From the material below, pull out every line that contains the string "Select" and copy each one in full.

───── GIVEN DATA

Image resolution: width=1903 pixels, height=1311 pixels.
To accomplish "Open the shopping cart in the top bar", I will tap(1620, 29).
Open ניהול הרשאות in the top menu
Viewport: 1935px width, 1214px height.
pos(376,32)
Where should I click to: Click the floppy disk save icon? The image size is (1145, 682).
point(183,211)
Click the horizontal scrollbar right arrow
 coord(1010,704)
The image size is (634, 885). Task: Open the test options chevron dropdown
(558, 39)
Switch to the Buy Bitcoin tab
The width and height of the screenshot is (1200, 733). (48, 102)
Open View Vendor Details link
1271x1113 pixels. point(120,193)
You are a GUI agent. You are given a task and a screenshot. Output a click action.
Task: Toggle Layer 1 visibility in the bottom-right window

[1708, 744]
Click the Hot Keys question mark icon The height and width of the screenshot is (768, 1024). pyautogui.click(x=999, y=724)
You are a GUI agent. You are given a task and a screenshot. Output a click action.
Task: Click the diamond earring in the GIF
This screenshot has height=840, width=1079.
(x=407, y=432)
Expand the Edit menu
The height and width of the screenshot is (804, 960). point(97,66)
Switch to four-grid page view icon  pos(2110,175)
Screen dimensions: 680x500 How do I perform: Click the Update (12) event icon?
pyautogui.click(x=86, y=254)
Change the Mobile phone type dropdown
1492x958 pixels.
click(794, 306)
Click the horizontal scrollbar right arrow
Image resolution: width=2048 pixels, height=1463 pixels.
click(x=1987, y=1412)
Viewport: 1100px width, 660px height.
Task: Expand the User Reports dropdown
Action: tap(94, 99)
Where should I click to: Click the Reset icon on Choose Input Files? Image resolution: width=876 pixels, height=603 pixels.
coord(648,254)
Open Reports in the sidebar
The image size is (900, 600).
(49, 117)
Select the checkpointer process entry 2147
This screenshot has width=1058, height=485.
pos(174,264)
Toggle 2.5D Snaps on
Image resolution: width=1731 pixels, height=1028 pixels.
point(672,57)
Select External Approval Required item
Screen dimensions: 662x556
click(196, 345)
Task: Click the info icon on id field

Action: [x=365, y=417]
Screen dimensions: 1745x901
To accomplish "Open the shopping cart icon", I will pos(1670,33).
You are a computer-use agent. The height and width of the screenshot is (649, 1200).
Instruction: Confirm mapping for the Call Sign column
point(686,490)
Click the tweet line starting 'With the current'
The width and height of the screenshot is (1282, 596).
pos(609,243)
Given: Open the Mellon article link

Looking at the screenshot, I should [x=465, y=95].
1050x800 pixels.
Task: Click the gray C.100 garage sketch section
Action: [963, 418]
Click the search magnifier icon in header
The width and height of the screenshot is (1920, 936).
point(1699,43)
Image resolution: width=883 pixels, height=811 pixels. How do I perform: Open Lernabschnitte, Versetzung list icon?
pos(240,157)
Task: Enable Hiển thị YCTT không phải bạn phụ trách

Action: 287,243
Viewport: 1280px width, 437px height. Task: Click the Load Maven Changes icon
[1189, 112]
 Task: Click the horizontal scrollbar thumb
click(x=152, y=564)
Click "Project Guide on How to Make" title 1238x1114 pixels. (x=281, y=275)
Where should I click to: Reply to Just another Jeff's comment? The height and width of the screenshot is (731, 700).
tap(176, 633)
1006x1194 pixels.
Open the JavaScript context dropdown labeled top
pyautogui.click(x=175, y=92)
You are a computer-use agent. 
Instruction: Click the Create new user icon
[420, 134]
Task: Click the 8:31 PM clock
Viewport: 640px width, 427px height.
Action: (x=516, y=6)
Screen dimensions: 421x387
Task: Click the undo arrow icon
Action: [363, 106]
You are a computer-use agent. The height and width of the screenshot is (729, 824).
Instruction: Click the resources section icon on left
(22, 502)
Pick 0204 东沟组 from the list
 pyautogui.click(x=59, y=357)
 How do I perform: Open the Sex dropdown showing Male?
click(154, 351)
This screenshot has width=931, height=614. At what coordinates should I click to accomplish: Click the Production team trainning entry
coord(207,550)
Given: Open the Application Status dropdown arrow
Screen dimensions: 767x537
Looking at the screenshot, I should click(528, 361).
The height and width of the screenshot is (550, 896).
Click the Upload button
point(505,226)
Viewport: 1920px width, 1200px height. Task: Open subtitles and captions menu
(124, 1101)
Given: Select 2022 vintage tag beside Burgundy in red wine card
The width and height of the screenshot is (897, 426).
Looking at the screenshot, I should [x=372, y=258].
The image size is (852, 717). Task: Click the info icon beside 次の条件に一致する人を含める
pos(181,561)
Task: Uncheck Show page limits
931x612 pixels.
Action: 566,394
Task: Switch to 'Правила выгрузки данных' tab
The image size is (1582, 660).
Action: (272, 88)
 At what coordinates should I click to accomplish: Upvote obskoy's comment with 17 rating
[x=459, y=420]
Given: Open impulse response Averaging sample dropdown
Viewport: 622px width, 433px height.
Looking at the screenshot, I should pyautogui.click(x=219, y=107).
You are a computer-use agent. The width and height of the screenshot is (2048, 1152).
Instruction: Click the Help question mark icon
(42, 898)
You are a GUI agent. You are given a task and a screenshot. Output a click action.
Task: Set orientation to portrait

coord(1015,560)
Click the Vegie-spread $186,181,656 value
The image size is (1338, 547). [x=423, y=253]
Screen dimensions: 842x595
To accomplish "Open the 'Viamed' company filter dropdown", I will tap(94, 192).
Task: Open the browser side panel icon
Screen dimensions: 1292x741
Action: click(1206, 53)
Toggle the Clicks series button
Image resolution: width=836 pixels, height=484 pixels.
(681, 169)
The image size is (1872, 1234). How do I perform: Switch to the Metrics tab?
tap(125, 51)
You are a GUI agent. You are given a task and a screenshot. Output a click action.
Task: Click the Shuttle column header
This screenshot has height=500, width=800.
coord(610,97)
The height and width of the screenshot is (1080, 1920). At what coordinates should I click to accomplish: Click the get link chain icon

──────────

**ANSWER TO THE TASK**
Select the checkpointer process entry 2147
Select External Approval Required item
Given: Select 2022 vintage tag beside Burgundy in red wine card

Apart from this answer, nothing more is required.